How many lines of the entries below contain the string "title"? State the number alone.

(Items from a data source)
....

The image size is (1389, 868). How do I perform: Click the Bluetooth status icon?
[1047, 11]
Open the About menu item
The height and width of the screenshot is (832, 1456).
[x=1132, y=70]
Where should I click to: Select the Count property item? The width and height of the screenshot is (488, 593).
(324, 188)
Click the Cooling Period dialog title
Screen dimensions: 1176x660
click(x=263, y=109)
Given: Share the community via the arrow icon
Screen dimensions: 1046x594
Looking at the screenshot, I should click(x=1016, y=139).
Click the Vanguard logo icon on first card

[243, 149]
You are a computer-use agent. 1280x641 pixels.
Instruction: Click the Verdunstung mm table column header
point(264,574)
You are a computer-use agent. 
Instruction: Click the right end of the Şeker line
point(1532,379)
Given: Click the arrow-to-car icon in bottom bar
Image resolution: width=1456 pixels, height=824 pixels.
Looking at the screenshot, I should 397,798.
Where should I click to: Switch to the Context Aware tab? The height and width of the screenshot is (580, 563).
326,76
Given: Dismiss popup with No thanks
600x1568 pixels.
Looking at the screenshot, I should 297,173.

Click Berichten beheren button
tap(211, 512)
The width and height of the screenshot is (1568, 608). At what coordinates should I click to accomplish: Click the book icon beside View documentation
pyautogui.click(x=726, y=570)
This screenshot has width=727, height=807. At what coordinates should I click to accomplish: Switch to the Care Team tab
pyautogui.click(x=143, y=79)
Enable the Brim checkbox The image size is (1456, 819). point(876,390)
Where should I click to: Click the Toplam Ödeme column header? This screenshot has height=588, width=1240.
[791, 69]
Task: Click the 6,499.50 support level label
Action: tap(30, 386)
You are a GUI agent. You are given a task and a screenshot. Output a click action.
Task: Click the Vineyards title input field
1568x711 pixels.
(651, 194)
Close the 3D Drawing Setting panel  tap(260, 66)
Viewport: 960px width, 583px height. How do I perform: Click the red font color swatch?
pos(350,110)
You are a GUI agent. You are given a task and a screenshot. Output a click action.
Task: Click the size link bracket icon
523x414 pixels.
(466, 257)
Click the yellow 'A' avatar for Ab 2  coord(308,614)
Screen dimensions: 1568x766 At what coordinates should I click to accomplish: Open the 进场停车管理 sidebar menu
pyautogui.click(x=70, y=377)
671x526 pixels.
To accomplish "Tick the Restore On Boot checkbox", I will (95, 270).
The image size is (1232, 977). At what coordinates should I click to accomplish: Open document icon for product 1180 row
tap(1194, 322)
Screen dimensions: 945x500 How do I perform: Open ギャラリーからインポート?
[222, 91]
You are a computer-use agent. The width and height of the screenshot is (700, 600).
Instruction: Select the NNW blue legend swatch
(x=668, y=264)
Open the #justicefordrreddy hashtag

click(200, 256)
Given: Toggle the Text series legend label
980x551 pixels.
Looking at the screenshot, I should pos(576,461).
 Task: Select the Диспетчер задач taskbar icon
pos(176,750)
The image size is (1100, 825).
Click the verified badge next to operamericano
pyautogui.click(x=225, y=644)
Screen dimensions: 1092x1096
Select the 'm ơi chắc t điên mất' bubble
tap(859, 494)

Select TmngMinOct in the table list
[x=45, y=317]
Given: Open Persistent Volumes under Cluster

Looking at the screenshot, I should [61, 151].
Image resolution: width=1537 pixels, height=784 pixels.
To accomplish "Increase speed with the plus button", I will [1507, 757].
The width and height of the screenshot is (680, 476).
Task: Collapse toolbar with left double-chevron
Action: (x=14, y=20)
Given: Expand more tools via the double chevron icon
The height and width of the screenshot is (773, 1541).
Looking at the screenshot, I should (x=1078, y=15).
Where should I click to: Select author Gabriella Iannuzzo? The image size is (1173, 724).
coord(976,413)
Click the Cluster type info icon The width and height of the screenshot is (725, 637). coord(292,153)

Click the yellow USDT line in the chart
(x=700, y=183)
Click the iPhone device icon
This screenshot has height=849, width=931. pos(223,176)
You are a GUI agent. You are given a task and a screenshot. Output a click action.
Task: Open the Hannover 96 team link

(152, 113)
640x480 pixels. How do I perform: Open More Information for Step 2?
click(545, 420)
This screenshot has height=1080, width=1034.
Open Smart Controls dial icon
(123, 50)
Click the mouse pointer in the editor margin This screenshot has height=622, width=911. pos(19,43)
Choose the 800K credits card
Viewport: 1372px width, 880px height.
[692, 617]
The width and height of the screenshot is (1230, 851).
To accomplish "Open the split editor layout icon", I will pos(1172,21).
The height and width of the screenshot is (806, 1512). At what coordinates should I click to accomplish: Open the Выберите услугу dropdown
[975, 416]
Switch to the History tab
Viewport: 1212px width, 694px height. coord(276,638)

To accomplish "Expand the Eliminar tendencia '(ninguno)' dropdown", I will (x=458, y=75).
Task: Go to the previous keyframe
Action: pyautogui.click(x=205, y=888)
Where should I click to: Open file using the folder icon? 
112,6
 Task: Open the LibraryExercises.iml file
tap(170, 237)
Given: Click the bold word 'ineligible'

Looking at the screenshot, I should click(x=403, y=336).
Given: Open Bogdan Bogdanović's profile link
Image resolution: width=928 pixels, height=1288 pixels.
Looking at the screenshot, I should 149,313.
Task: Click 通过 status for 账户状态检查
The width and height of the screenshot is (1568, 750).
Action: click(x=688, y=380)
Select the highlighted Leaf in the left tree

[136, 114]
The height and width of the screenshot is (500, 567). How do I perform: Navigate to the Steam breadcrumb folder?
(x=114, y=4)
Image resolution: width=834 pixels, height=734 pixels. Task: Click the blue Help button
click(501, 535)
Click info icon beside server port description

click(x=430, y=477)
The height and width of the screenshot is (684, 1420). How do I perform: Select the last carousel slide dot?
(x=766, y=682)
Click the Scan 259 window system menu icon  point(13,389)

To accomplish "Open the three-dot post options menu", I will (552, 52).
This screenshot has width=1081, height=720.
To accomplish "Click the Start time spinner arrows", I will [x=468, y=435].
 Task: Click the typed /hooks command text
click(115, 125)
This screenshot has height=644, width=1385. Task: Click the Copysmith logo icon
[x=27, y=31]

....

## Solution below:
2